* TEXTAUSZUG *

----

Auch die Infrastruktur an der Säbener Straße wurde modernisiert. Die Bayern sind so üppig ausgestattet wie keine andere Mannschaft der Bundesliga und haben doch seit Monaten die häufigsten Verletzten zu beklagen.

Bereits in der vergangenen Saison hatten die Münchener neben Borussia Dortmund die meisten Verletzungstage zu verkraften.

Von 27 eingesetzten Spielern blieben da nur sieben die ganze Saison über unverletzt. Darunter die Weltmeister Jerome Boateng, Thomas Müller, Manuel Neuer und Mario Götze.

Das ist insofern verwunderlich, da in einer Saison nach einem Großereignis eigentlich besonders die Nationalspieler zu leiden haben.

Macht Guardiola Fehler?

Was dann wiederum gegen die These spräche, Guardiola würde in der Belastungssteuerung Fehler begehen.

Die Trainingsbelastung und -inhalte des Spaniers sind ebenfalls Gegenstand der Diskussionen.

Nur der Trainerstab und die Mediziner kennen alle Fakten und Hintergründe, der Rest sind Vermutungen und Spekulationen. Wie jene, die die "Bild" nun ins Gespräch bringt.

Die Zeitung zitiert einen namentlich nicht genannten Insider wie folgt: "Es gibt nicht die eine Ursache, es ist ein Zusammenspiel von mehreren Gründen: Der neue Hybridrasen-Trainingsplatz ist extrem hart.

Dazu kommt das Zusammenspiel zwischen Trainer und Medizinern und die Trainingssteuerung. Viel Tempo, wenig Ausdauer, Regeneration und Prävention, also Vorbeugung von Verletzungen."

Selbst das im Vergleich zu Spanien regnerische und kühlere Wetter in Deutschland soll schuld sein.

Es mache die Plätze in der Bundesliga tiefer und schwerer, Guardiola hätte dies unterschätzt.

Das alles sind vage Behauptungen wie auch jene, dass Boateng der klimatischen Umstellung vom Trainingslager im sonnigen Katar ins kalte Deutschland zum Opfer gefallen sei.

Werden die Bayern öfter gefoult?

Tatsächlich hat sich der Spieler aber in einem handelsüblichen Zweikampf verletzt. Und Zweikämpfe sind nun mal eine signifikante Komponente des Spiels.

Dass es besonders die Ballbesitz-Bayern von den Gegner immer noch härter abbekommen würden, ist ebenfalls eine haltlose These.

In der Bundesliga werden die Münchener trotz ihres überproportional hohen Ballbesitzanteils pro Partie am wenigsten gefoult.

Lediglich 221 verbotene Aktionen haben sich die gegnerischen Mannschaften nach 18 Spieltagen gegen die Bayern geleistet, das macht nur rund zwölf Fouls pro Partie.

Das hat in erster Linie mit der Spielanlage zu tun: Die Bayern sind anders als etwa Ingolstadt (293) oder Darmstadt (285), die am meisten gefoult werden, nicht darauf angewiesen, ein Spiel grundsätzlich über den Faktor Zweikampfführung zu definieren.

Die bayerische Misere ist ein kleines Mysterium, das kann man wohl getrost behaupten.

In Barcelona war alles anders

Guardiola trägt als Cheftrainer die Verantwortung, seine Rolle in der Causa ist aber schwer zu definieren. Und eine Schuld ist dem 45-Jäöhrige schon gar nicht nachzuweisen.

Als Guardiola noch beim FC Barcelona coachte, waren die Parameter im Prinzip dieselben wie in München: Da war eine dominante Ballbesitz-Mannschaft, die sogar noch mehr Spiele pro Saison spielen musste als die Bayern in der Bundesliga und im Pokal und eigentlich nur aus Nationalspielern bestand.

Die Spielidee war dieselbe, die Rekord und Erfolge ebenso historisch wie bisher in München. Nur eine Sache war ganz anders: Barca wurde in vier Jahren unter Guardiola nie von dieser Flut an Muskelverletzungen heimgesucht wie die Bayern jetzt.

Das kann Zufall sein. Muss es aber nicht. Vielleicht müssen sich auch noch andere hinterfragen als nur der Cheftrainer.

----

* DATENSÄTZE *
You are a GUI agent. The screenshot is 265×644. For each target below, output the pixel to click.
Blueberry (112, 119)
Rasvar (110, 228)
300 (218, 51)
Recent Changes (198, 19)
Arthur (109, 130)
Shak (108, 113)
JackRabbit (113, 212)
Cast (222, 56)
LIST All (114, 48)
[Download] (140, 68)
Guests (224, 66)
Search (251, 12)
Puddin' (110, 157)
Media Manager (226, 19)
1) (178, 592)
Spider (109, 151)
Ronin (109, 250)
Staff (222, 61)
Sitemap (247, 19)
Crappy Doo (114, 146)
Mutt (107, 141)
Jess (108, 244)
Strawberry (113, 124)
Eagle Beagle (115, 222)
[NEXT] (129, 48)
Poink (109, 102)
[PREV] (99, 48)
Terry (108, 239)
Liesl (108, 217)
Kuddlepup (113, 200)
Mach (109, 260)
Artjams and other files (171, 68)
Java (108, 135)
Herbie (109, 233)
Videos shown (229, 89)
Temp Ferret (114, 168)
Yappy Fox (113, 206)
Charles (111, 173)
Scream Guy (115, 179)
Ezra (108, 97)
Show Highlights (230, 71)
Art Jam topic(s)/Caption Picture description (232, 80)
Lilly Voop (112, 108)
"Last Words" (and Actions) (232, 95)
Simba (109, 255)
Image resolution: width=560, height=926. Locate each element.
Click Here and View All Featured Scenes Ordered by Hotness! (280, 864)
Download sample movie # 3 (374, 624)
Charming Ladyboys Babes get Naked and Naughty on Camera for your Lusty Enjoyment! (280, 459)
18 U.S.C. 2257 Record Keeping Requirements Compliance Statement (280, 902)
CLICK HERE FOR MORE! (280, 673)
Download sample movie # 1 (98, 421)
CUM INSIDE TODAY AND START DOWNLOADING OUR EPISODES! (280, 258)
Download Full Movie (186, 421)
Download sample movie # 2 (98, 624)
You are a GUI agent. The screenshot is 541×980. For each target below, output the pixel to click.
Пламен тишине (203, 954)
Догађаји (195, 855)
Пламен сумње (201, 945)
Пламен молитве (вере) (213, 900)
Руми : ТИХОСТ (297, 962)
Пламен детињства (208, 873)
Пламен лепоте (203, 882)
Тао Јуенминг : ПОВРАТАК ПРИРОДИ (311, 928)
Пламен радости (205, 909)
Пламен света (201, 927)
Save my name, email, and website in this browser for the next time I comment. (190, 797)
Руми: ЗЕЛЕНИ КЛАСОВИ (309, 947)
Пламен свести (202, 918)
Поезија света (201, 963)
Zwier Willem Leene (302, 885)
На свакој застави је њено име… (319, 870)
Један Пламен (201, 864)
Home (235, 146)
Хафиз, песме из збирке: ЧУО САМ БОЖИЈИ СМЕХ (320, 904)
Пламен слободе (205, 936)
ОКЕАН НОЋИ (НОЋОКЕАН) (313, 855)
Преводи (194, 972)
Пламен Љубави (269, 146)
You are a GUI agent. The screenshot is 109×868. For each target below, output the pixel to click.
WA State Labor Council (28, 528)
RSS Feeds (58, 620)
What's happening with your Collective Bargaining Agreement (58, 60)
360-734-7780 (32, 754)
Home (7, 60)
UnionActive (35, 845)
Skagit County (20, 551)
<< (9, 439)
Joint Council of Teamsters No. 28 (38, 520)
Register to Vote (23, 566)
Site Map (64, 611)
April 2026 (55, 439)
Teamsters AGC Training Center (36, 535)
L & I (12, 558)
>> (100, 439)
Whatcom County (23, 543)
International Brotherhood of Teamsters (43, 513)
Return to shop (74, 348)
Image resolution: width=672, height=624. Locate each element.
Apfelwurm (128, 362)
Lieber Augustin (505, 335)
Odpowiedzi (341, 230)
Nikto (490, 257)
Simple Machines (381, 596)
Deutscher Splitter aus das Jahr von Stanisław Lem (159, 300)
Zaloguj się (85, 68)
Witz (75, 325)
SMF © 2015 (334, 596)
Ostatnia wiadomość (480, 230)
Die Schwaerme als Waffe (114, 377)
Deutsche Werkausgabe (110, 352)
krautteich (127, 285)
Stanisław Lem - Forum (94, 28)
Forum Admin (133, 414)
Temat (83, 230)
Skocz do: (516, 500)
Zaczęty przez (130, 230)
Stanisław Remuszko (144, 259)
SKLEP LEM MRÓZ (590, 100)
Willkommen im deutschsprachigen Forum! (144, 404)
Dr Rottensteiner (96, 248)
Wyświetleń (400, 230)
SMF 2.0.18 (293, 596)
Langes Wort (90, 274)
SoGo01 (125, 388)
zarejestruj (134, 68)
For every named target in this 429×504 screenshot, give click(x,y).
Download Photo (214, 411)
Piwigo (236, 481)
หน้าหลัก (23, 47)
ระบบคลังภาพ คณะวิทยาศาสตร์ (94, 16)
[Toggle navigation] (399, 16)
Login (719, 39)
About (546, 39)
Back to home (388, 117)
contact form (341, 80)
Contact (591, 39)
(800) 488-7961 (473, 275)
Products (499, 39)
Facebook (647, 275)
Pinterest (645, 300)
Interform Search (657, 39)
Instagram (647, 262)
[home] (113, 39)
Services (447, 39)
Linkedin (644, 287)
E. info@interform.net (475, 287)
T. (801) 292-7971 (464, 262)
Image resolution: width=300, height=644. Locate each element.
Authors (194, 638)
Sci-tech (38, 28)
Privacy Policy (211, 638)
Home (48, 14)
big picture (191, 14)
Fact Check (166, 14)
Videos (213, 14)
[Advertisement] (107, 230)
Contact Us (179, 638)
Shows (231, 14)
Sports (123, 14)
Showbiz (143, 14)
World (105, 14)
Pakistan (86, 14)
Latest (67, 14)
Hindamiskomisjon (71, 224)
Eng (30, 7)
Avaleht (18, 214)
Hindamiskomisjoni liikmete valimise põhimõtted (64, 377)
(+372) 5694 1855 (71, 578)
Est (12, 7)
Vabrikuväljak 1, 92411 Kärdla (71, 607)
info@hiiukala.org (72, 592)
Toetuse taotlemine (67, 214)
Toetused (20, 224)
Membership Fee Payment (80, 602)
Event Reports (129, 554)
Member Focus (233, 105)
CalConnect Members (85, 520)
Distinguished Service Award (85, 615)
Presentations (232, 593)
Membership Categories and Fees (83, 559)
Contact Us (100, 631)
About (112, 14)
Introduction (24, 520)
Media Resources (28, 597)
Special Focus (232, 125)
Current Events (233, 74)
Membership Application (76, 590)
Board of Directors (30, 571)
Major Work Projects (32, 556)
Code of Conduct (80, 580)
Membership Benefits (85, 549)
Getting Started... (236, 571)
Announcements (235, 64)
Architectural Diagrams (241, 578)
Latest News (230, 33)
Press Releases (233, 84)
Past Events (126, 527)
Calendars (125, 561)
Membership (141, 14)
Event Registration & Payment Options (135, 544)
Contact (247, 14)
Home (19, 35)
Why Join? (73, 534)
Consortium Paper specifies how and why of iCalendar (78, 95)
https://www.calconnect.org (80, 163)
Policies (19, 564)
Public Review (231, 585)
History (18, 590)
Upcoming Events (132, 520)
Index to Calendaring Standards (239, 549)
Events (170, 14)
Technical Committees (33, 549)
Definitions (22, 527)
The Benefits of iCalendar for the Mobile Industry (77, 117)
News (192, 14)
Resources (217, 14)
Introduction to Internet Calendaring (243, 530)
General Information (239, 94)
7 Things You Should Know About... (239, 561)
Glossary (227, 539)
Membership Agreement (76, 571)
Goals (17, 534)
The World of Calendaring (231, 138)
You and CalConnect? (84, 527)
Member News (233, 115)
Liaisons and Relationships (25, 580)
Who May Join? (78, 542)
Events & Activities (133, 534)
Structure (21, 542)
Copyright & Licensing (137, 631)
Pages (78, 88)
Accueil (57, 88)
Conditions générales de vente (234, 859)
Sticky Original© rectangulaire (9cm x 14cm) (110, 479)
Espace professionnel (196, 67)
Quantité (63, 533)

----

* AUFGABEN ZUR BEARBEITUNG *
1) Wie viele verbotene Aktionen haben sich die gegnerischen Mannschaften laut dem Textauszug nach 18 Spieltagen gegen die Bayern geleistet?
2) Entnimm dem Textauszug wörtlich den Abschnitt, der mit den Worten „Die bayerische Misere“ beginnt und mit „die Bayern jetzt.“ endet.
Die Datensätze haben hierfür keine Bedeutung.

* ERGEBNISSE DER AUFGABEN *
1) Nach 18 Spieltagen waren es 221 verbotene Aktionen, also rund zwölf Fouls pro Partie.

2)
Die bayerische Misere ist ein kleines Mysterium, das kann man wohl getrost behaupten.

In Barcelona war alles anders

Guardiola trägt als Cheftrainer die Verantwortung, seine Rolle in der Causa ist aber schwer zu definieren. Und eine Schuld ist dem 45-Jäöhrige schon gar nicht nachzuweisen.

Als Guardiola noch beim FC Barcelona coachte, waren die Parameter im Prinzip dieselben wie in München: Da war eine dominante Ballbesitz-Mannschaft, die sogar noch mehr Spiele pro Saison spielen musste als die Bayern in der Bundesliga und im Pokal und eigentlich nur aus Nationalspielern bestand.

Die Spielidee war dieselbe, die Rekord und Erfolge ebenso historisch wie bisher in München. Nur eine Sache war ganz anders: Barca wurde in vier Jahren unter Guardiola nie von dieser Flut an Muskelverletzungen heimgesucht wie die Bayern jetzt.